Por: Amarildo Mota
O governador de Goiás, Ronaldo Caiado (DEM), recuou, por enquanto, da implantação de medidas mais restritivas contra o coronavírus. Ele havia anunciado que baixaria um decreto com normas mais “rígidas”, mas, nesta quinta-feira (14), reclamou que não teve apoio para realizar as mudanças, afirmou que segue aberto ao diálogo e que não adianta “fazer um decreto por fazer”.
“Estamos construindo uma alternativa (…) Um decreto tem que ter participação do governo, das entidades de classe, dos prefeitos, das autoridades e o sentimento da população. Não vale a pena fazer um decreto por fazer decreto”, afirmou em entrevista à TV Anhanguera.
Agora, o governador mudou o tom. Não disse que não irá publicar um novo decreto, mas alegou que o documento não pode ser “letra morta”. Caiado afirmou que não editaria novas regras sem consultar todos os envolvidos. Nesse sentido, ele disse que o estado não pode arcar com todas as responsabilidades.

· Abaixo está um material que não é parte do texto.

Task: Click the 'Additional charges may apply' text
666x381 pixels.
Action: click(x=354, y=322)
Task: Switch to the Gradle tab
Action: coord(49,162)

“Não é apenas sobre o estado de Goiás a responsabilidade. Se está desempregado, a culpa é do governo. Não tem leito de UTI e o paciente morreu, a culpa é do governo. Aí não dá. Todas as pessoas têm que ter uma responsabilidade de compartilhar isso”, criticou.
“O que tenho feito é conversar. O que adianta um decreto sem apoio dos prefeitos? […] O que vai resolver o governador sem que haja prefeitos, autoridades, lideranças políticas e lideranças empresariais envolvidos no processo?”, questionou.
Usando números, Caiado falou sobre a piora da situação de Goiás em relação à contaminação por coronavírus. Ele lembrou o primeiro decreto publicado em relação ao tema, em 12 de março, e disse que, na época, tinha apoio maciço da população, o que, segundo ele, não ocorre atualmente
“Quando decretamos e publicamos o primeiro decreto, de 12 de março, até atingirmos 100 casos demorou um período de 39 dias. Só ontem [terça-feira, 13], nós ultrapassamos 100 casos por dia. Tínhamos menos de um óbito por dia. Ontem, nós tivemos nove casos. Hoje estamos colhendo exatamente aquilo que nós plantamos”, destacou.